Tabrez says neither his two brothers nor he were ever associated with SIMI. Faisal had, indeed, been a SIMI member but had submitted an affidavit in 2001 after the ban that he had quit the organisation. On June 6, the police filed a chargesheet against the three brothers. Sure enough, all have confessed to being SIMI members. The police claim they found pamphlets at their house announcing that Muslims will build Babri Masjid once again at the same spot in Ayodhya where it was demolished in 1992. Tabrez fears for his brothers, as they have been implicated in the confessions of Safdar Nagori, the SIMI leader arrested in March at Indore. Tabrez fears he may be next in the line of fire.
Abdul Saleem, 74, is grieving for his youngest son, Abdul Mubeen, who was arrested on April 6 this year. Saleem lives in a tehsil in the Guna district, 175 km north of Bhopal, where he worked and retired as a reader in the magistrate’s court. Mubeen, 28, ran a photocopy-cum-STD booth from a rented room 3 km from their home. “They came at 4 am and showed no warrant to arrest him,” Saleem told TEHELKA.
The police also dragged away Saleem’s two other sons, an 18- year-old grandson, Abdul Qadir, and a nephew. The next day, police released all but Mubeen and Qadir. On July 2, when the interview with Saleem was conducted, his youngest son and grandson were in judicial custody. Mubeen had once been a SIMI member. When the organisation was banned, he and some others were called in by the police and made to submit affidavits that they would stay away from SIMI. The police claim they seized pamphlets from Mubeen suggesting that the Amarnath Yatra be attacked. It is pointless to ask if the police found independent witnesses to these seizures.
RIZWAN KHAN, 24, sells cycle seat covers in his small shop in the Sehore district 50 km west of Bhopal. It is his father, Mohammad Rafeeq, who was arrested by the police as a SIMI member, even though he is 45 years old and way beyond SIMI’s upper age limit of 30 years. The chargesheet filed claims that the police found “11 SIMI pamphlets and a book published by SIMI” from Rafeeq. The police claim that the book in Hindi is titled SIMI: 25 years of the journey of a struggle, 1977-2002. “I swear to God that my father has never been a member of SIMI or any such organisation,” Khan told TEHELKA, more scared than agitated. “He is a simple man who has never even remotely had any political ideas.” As is the standard with lower courts across India in such matters, his father has been denied bail.
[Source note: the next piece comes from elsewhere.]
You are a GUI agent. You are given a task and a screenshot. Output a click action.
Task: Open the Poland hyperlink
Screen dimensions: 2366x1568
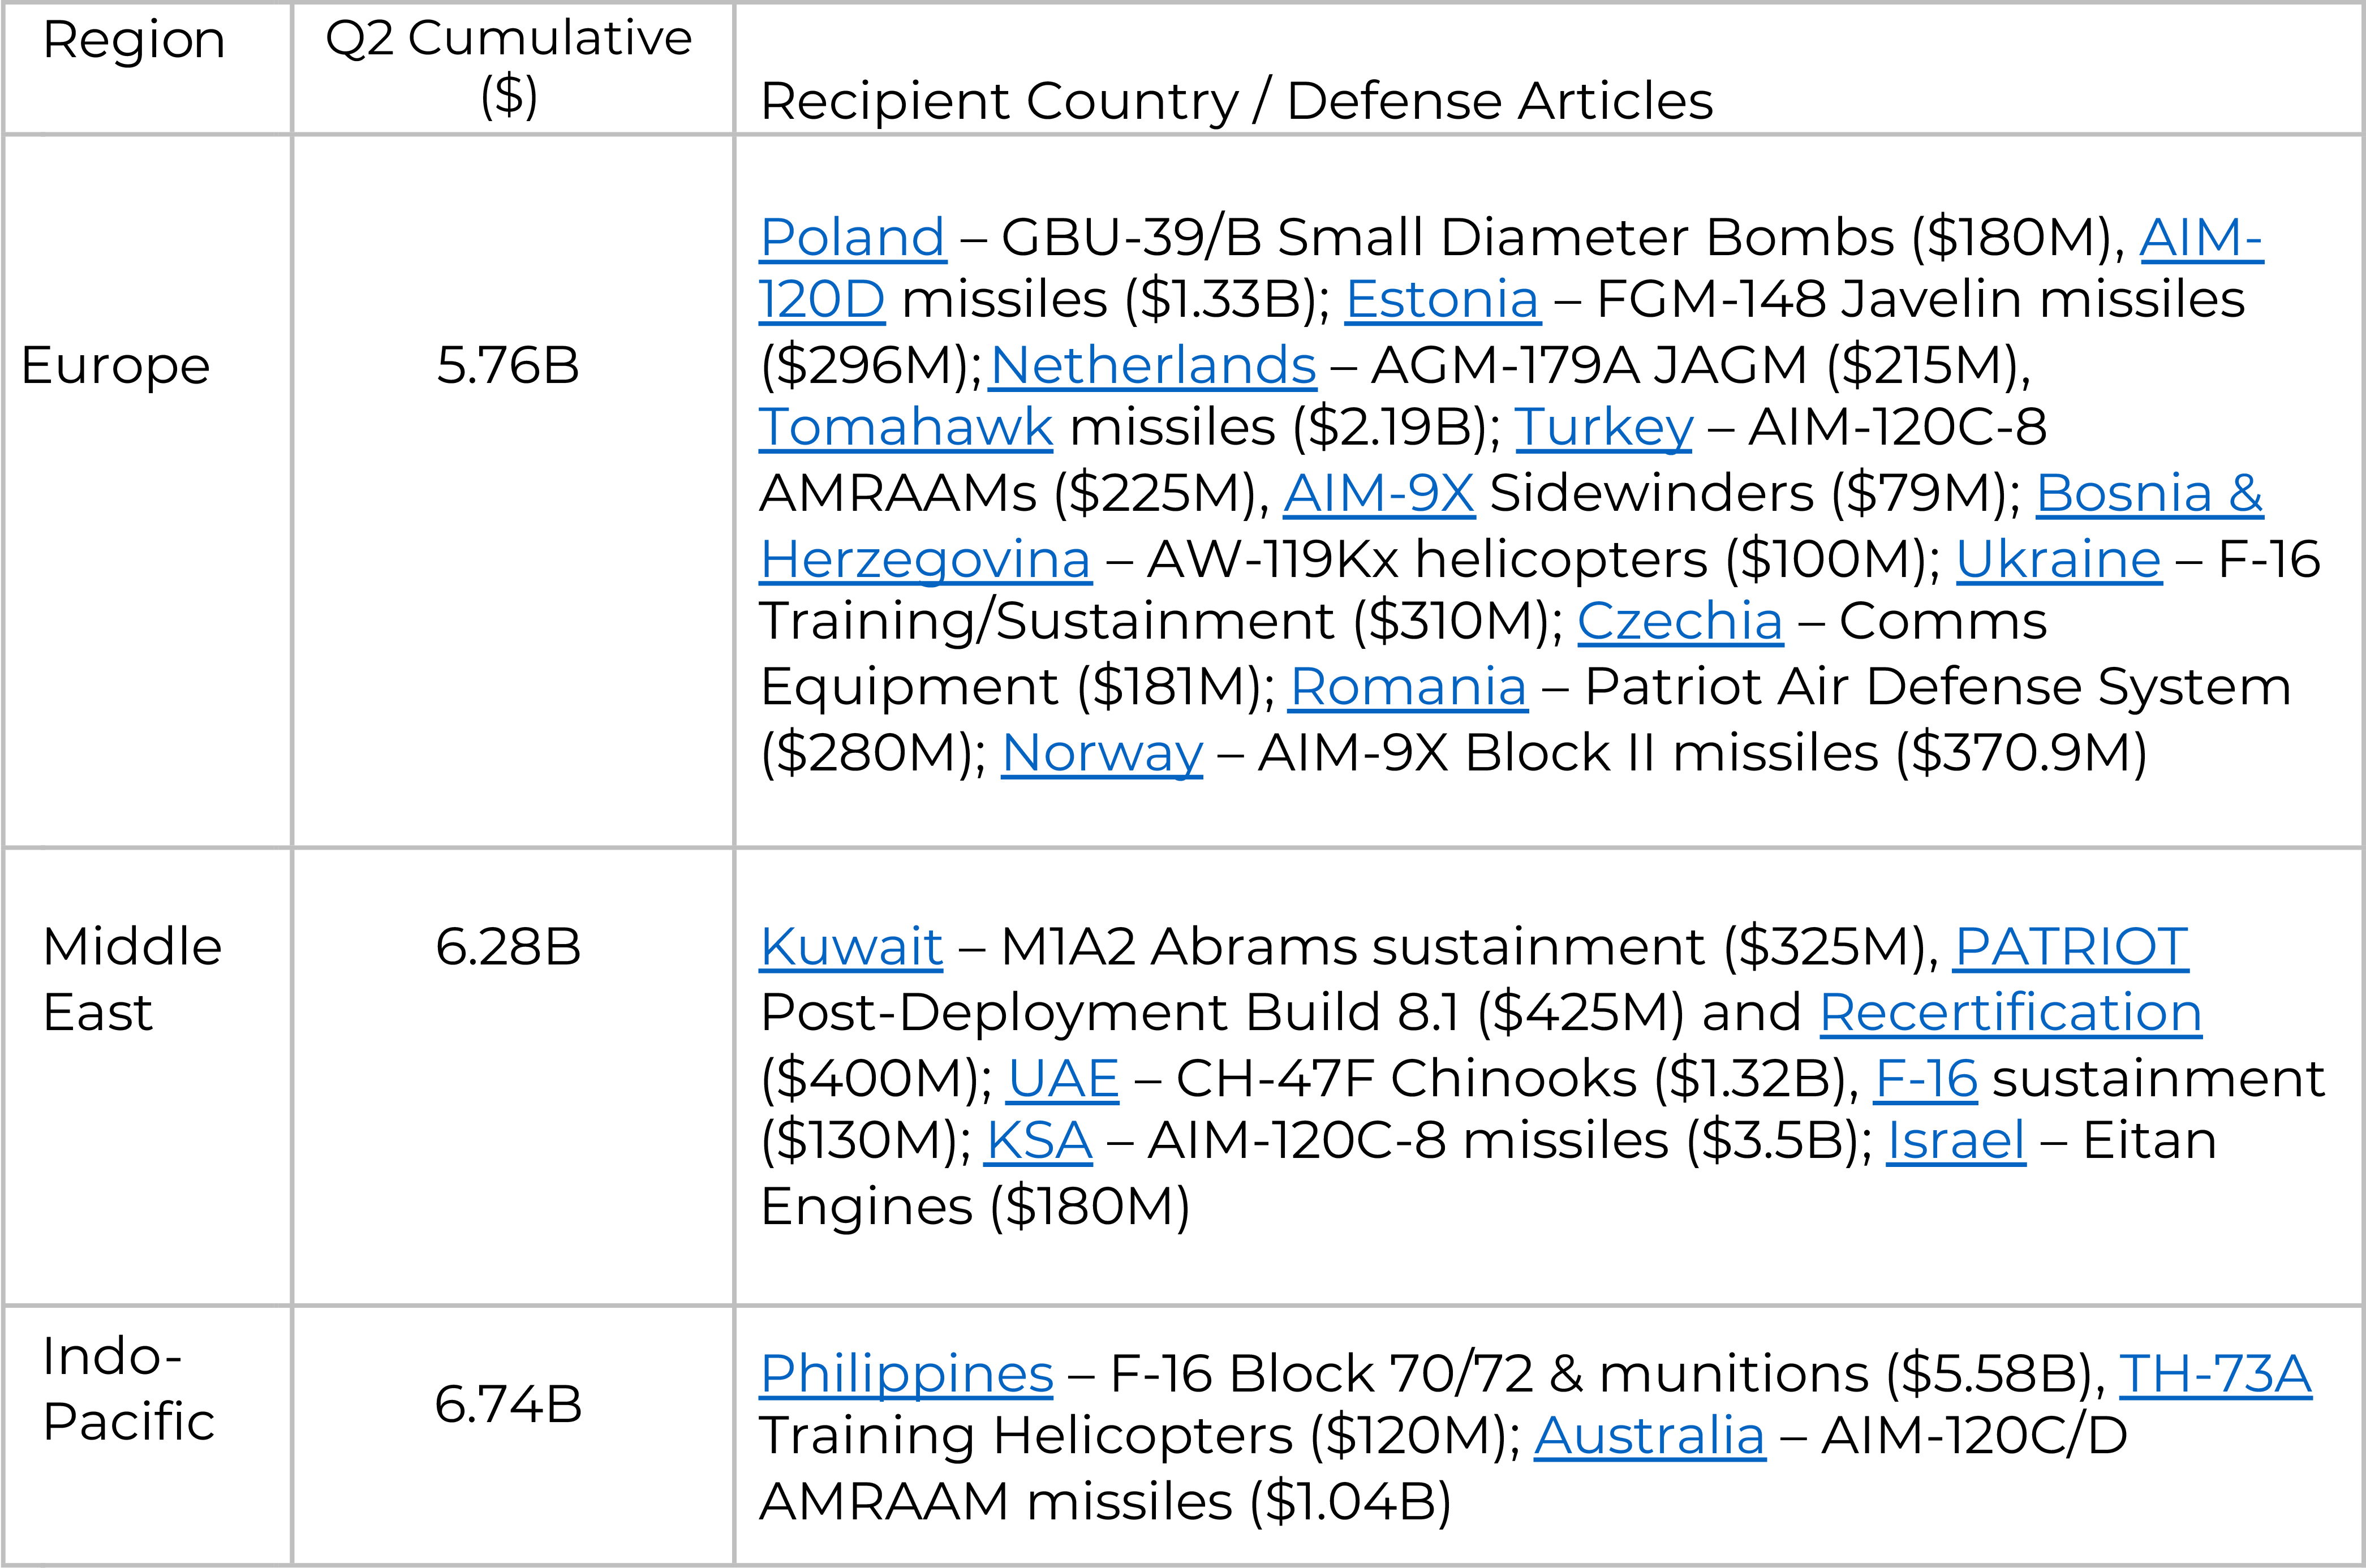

Khan was aquiver with both rage and fear as he talked haltingly about his options.
If some ex-SIMI members were forced by the police to submit affidavits in 2001 that they won’t have anything to do anymore with SIMI, there is a scandalous story of police arresting someone this year who had, in 2001, submitted an affidavit that he had never been a member of SIMI. This is Shakir Ali, 29, and a resident of Narsinghgarh. Shakir and his older brother Zakir Ali together ran a grocery store. “My brother has never been a SIMI member,” Zakir told TEHELKA. On April 2, at 1.15 am, about 15 policemen came to their house and took Shakir away. Zakir went to enquire at the local police station in the morning but was cold shouldered. Four days later, the police presented him before the court as being a member of a terrorist organisation. The evidence: The police say they seized the same pamphlet from him that claims Babri Masjid would be rebuilt.